The poll was conducted from October 10 and October 19, polling 1,200 registered voters with a margin of error of plus or minus 2.83 percent. Some questions screened for likely voters, polling 866 likely voters with a margin of error of plus or minus 3.33 percent. In addition to the questions about Voter ID, the poll asked voters about a long list of candidates and issues. Among some of the other noteworthy results:

  • In response to the border crisis, 44 percent strongly support Governor Perry’s deployment of Texas National Guard troops to the border, 27 percent somewhat support, 9 percent somewhat oppose, and 13 percent strongly oppose. Ninety-three percent of Republicans supported the deployment, as well as 74 percent of Independents. Democrats were nearly evenly split. Seventy-four percent of whites, 65 percent of blacks, and 62 percent of Hispanics support the deployment.

  • Regarding allowing illegal immigrants who graduate from Texas high schools to pay in-state tuition at Texas colleges, 32 percent supported it, 52 percent said they should pay out-of-state tuition rates, and 16 percent did not know or did not answer. Among Hispanic registered voters, 40 percent favored charging them in-state tuition and 44 percent favored out-of-state tuition. Nineteen percent of Republicans support in-state tuition, and 68 percent say charge out-of-state tuition. Fifty percent of Democrats support in-state tuition, 31 percent support out-of-state tuition. Twenty-six percent of Independents support in-state tuition, 58 percent support out-of state tuition.

  • Obama’s approval rating remains very low in Texas, with 48 percent disapproving strongly, 9 percent somewhat disapproving, 7 percent neutral, 22 percent somewhat approving, and 14 percent strongly approving.
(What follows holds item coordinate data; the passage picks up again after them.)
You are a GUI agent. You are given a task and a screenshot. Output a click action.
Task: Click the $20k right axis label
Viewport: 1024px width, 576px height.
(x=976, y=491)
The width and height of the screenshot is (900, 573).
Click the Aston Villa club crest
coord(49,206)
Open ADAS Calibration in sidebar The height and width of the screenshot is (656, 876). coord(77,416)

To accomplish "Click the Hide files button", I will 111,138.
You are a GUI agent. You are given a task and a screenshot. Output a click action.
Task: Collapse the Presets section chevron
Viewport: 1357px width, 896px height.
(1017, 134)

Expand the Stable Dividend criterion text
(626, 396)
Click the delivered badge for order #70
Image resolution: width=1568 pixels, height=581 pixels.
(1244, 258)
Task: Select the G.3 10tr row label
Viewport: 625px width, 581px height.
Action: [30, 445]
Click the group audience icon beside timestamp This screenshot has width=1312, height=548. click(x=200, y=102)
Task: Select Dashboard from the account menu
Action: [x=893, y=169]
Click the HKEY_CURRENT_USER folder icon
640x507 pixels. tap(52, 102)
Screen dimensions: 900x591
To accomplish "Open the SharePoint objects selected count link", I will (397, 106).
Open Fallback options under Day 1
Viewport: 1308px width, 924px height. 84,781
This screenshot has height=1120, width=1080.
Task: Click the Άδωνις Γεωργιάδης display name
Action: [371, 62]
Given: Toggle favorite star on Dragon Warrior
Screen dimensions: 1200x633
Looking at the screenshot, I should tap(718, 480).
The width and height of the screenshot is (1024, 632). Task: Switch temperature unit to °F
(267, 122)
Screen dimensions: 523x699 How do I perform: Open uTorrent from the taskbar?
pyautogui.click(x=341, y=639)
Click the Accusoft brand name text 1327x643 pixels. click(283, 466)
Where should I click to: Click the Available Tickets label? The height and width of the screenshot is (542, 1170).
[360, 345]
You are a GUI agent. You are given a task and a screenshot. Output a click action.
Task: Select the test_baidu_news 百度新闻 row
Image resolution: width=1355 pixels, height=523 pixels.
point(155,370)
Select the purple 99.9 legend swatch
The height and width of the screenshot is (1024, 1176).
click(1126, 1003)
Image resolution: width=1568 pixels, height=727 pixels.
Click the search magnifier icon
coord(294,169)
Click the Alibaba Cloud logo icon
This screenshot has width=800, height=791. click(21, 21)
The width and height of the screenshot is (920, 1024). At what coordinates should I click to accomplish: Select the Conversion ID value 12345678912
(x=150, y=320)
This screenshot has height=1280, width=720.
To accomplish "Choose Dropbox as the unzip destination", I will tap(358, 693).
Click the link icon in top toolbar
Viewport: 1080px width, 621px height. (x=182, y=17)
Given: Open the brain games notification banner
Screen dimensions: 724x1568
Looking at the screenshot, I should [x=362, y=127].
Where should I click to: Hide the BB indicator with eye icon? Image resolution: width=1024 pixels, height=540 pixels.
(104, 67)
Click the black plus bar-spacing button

Perry does better, with 22 percent strongly approving, 24 percent somewhat approving, 13 percent neutral, 11 percent somewhat approving, 27 percent strongly approving.

  • Every single statewide Republican candidate has a double digit lead over their Democratic opponents among likely voters.

  • When asked for their opinion on the “most important problem facing this country today,” the top answers were economy (14 percent), political corruption/leadership (11 percent), national security/terrorism (9 percent), federal spending/national debt (8 percent), immigration (6 percent), border security (6 percent), and unemployment/jobs (6 percent). The same question was then asked about the “most important problem” facing Texas, and the top answers were border security (23 percent), immigration (18 percent), political corruption/leadership (9 percent), education (7 percent), the economy (6 percent), health care (5 percent), and unemployment/jobs (4 percent). 

  • In the national “most important problem” question, abortion was ranked 20th and was selected by only 1 percent of respondents, and ranked 13th in the state question, selected by only 2 percent of respondents. This may be part of the reason that Wendy Davis, famous for last year’s filibuster of the abortion bill, has been unable to gain traction in the Governor’s race.

  • Another key to Davis’ campaign troubles: Greg Abbott’s favorability has steadily grown since last summer, with voters generally liking him as they got to know him. Currently, 23 percent have a very favorable opinion of him, 24 somewhat favorable, 12 percent neutral, 11 somewhat unfavorable, 23 percent very unfavorable. In comparison, Davis has been far more polarizing and continued to get increasingly negative ratings as voters got to know her better. Her “very unfavorable” ratings went from 6 percent in June 2013, when 58 percent of likely voters still had no opinion of her, to 36 percent this month, when only 7 percent did not know her.